From: Alexander Lobakin <aleksander.lobakin@intel.com>
To: Maciej Fijalkowski <maciej.fijalkowski@intel.com>
Cc: Paul Menzel <pmenzel@molgen.mpg.de>,
Jesper Dangaard Brouer <hawk@kernel.org>,
Larysa Zaremba <larysa.zaremba@intel.com>,
netdev@vger.kernel.org,
Ilias Apalodimas <ilias.apalodimas@linaro.org>,
linux-kernel@vger.kernel.org, Christoph Hellwig <hch@lst.de>,
Eric Dumazet <edumazet@google.com>,
Michal Kubiak <michal.kubiak@intel.com>,
intel-wired-lan@lists.osuosl.org,
Jakub Kicinski <kuba@kernel.org>, Paolo Abeni <pabeni@redhat.com>,
"David S. Miller" <davem@davemloft.net>,
Magnus Karlsson <magnus.karlsson@intel.com>
Subject: Re: [Intel-wired-lan] [PATCH net-next v3 03/12] iavf: optimize Rx buffer allocation a bunch
Date: Fri, 2 Jun 2023 16:09:54 +0200 [thread overview]
Message-ID: <97d2efe0-599b-70d3-16ca-1dbab13eb2b1@intel.com> (raw)
In-Reply-To: <ZHd4UPXgNaJlmyv1@boxer>
From: Maciej Fijalkowski <maciej.fijalkowski@intel.com>
Date: Wed, 31 May 2023 18:39:44 +0200
> On Tue, May 30, 2023 at 05:00:26PM +0200, Alexander Lobakin wrote:
>> The Rx hotpath code of IAVF is not well-optimized TBH. Before doing any
>> further buffer model changes, shake it up a bit.

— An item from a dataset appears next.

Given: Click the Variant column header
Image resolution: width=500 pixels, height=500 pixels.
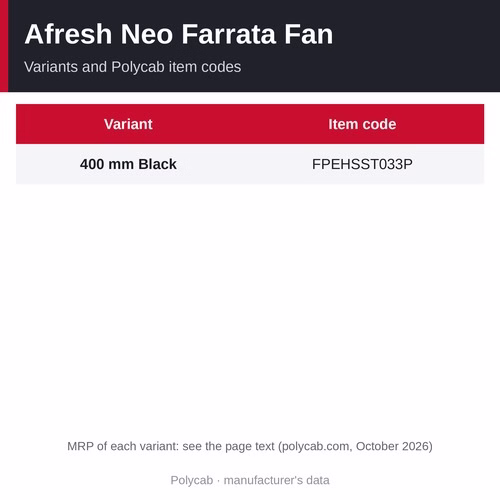Looking at the screenshot, I should (x=128, y=124).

Notably:
>>
>> 1. Cache more variables on the stack.
>> DMA device, Rx page size, NTC -- these are the most common things
>> used all throughout the hotpath, often in loops on each iteration.
>> Instead of fetching (or even calculating, as with the page size) them
>> from the ring all the time, cache them on the stack at the beginning
>> of the NAPI polling callback. NTC will be written back at the end,
>> the rest are used read-only, so no sync needed.
>
> I like calculating page size once per napi istance. Reduces a bunch of
> branches ;)
>
> Yet another optimization I did on other drivers was to store rx_offset
> within ring struct. I skipped iavf for some reason. I can follow-up with
> that, but I'm bringing this up so we keep an eye on it.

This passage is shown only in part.